Task details – Reproduce exactly the span of lines beginning at the one with "This screenshot has height=485, width=868." and ending at the last line of the data below, omitting pictures.

(Pixel coordinate grounding data)
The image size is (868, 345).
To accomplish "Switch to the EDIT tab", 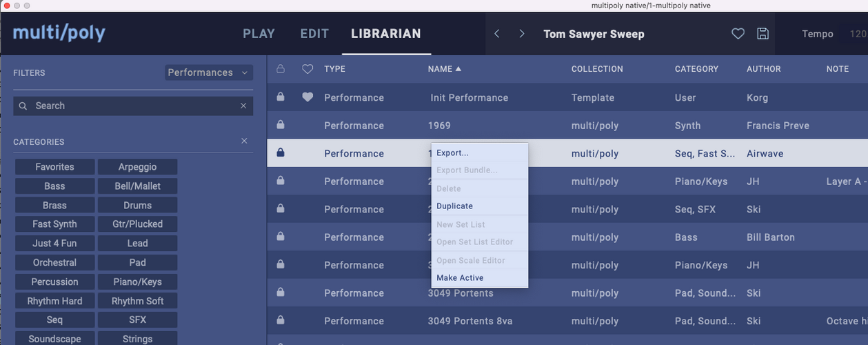I will (314, 33).
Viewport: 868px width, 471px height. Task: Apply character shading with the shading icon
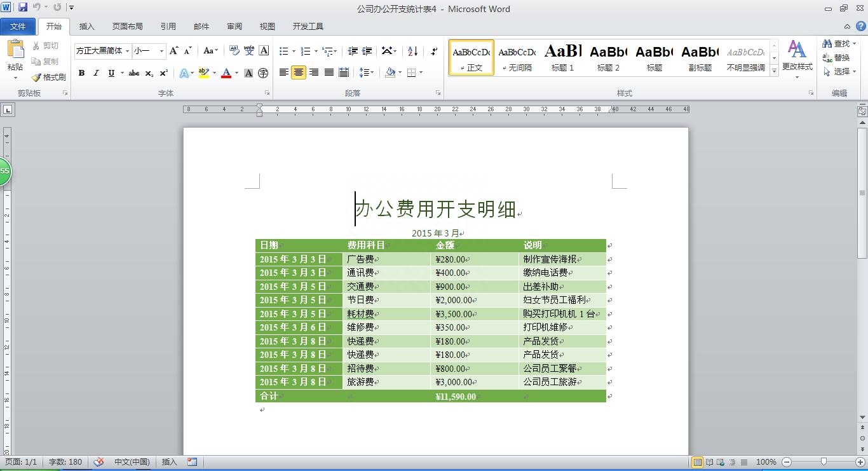(248, 73)
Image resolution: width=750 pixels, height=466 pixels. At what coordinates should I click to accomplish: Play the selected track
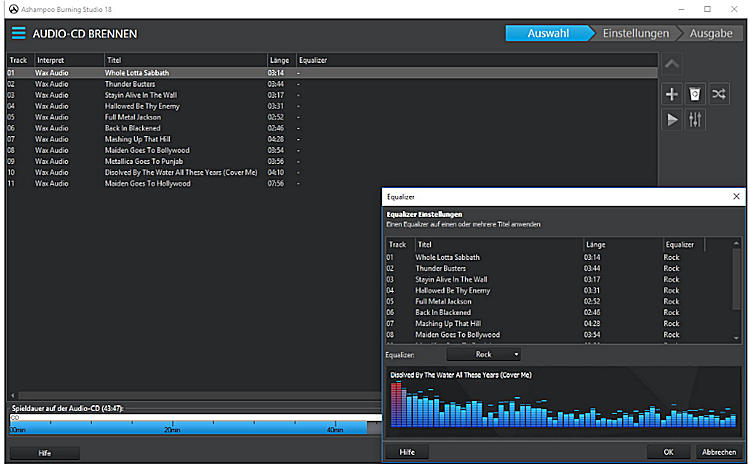pyautogui.click(x=671, y=120)
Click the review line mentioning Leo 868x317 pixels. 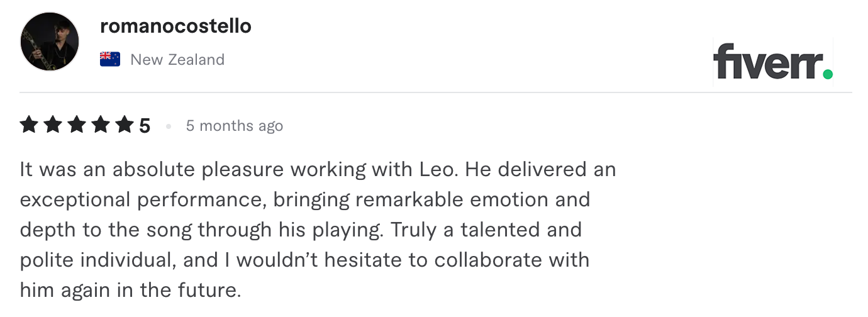coord(318,170)
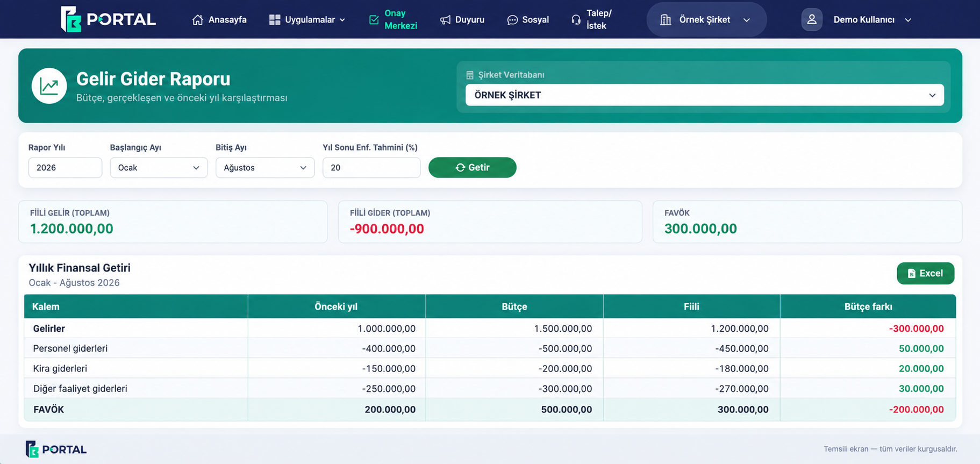The height and width of the screenshot is (464, 980).
Task: Open the Şirket Veritabanı dropdown
Action: coord(704,95)
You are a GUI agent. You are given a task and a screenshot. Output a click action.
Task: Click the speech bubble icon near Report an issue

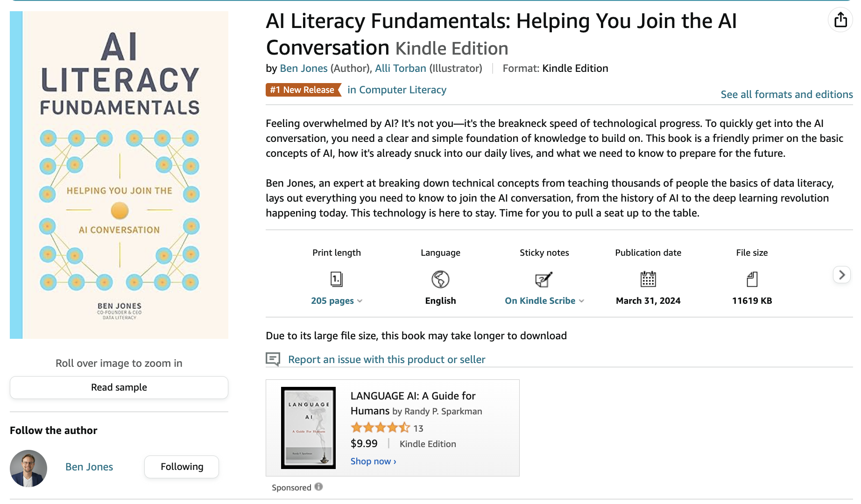[x=273, y=359]
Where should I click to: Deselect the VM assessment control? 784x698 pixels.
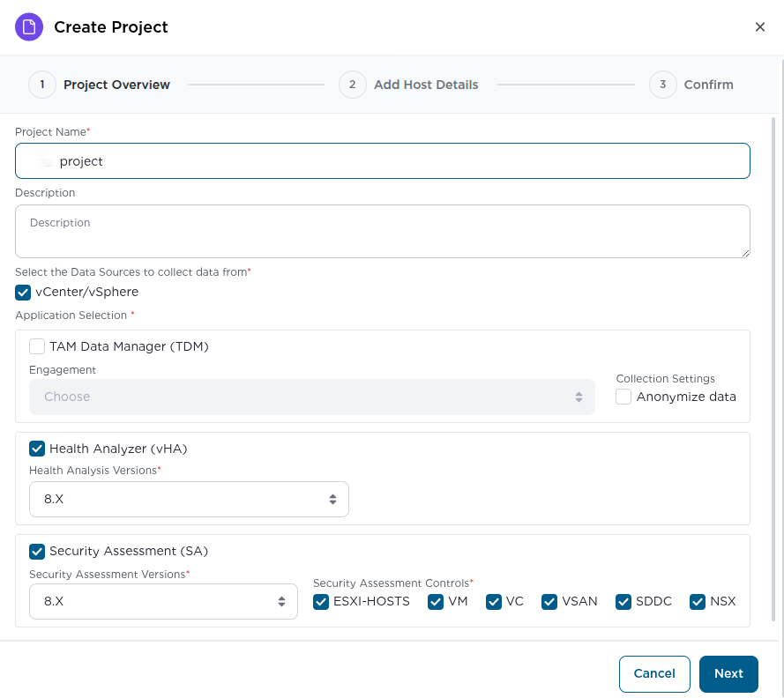pyautogui.click(x=435, y=601)
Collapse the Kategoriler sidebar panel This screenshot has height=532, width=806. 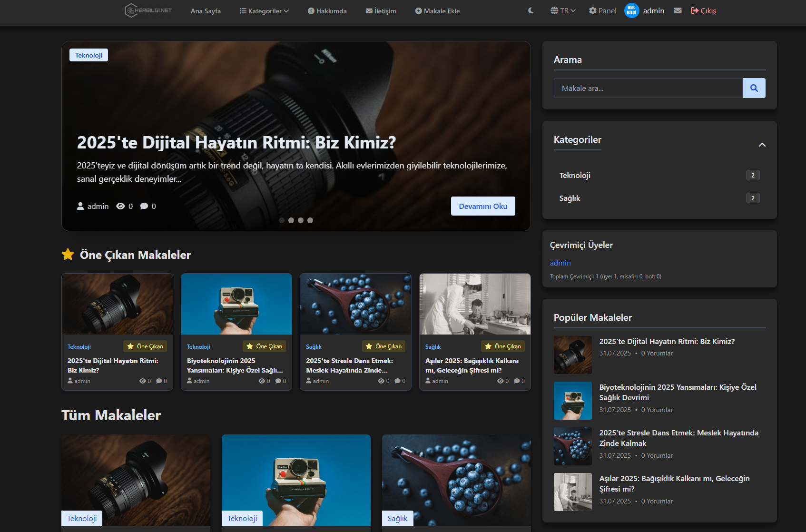(762, 145)
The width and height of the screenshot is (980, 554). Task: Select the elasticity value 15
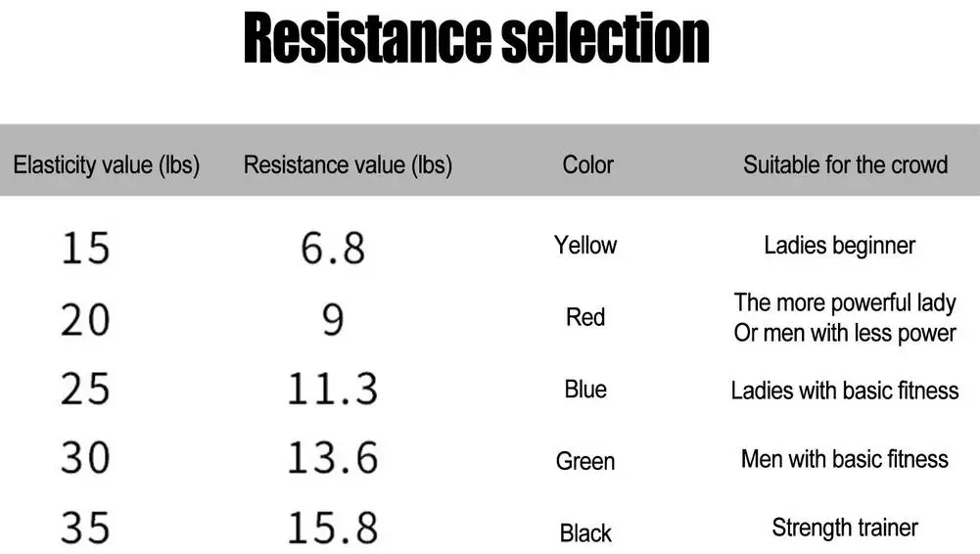[85, 248]
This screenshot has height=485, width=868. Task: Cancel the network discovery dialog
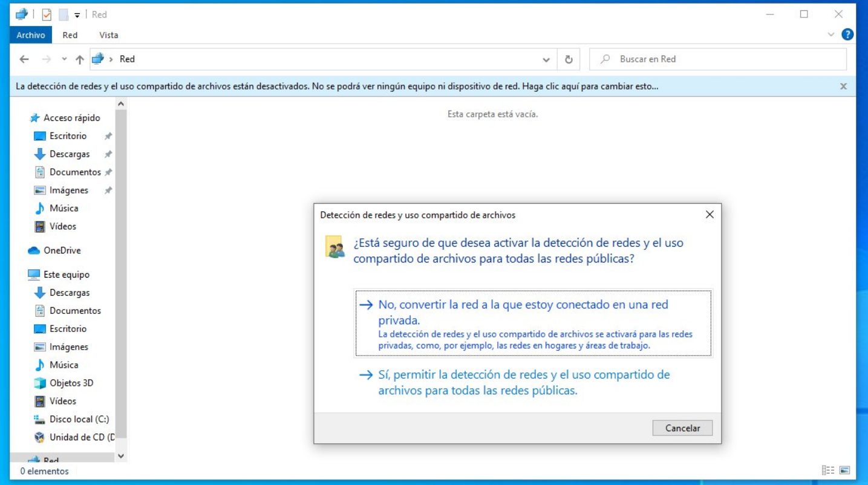click(x=682, y=428)
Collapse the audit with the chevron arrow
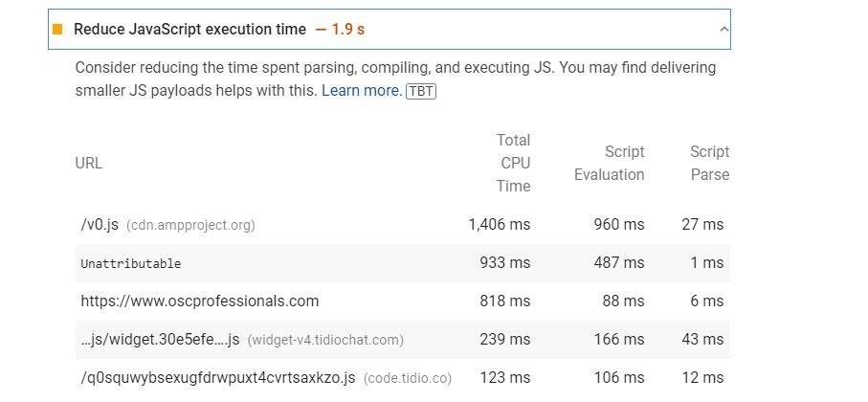The height and width of the screenshot is (402, 868). 723,30
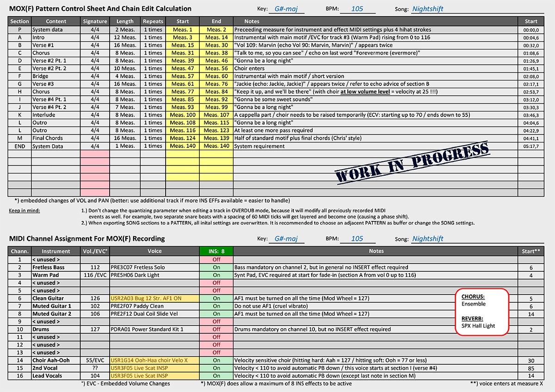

Written solution –
This screenshot has height=485, width=868. Task: Cancel the network discovery dialog
click(x=682, y=428)
Collapse the audit with the chevron arrow
The height and width of the screenshot is (402, 868). 723,30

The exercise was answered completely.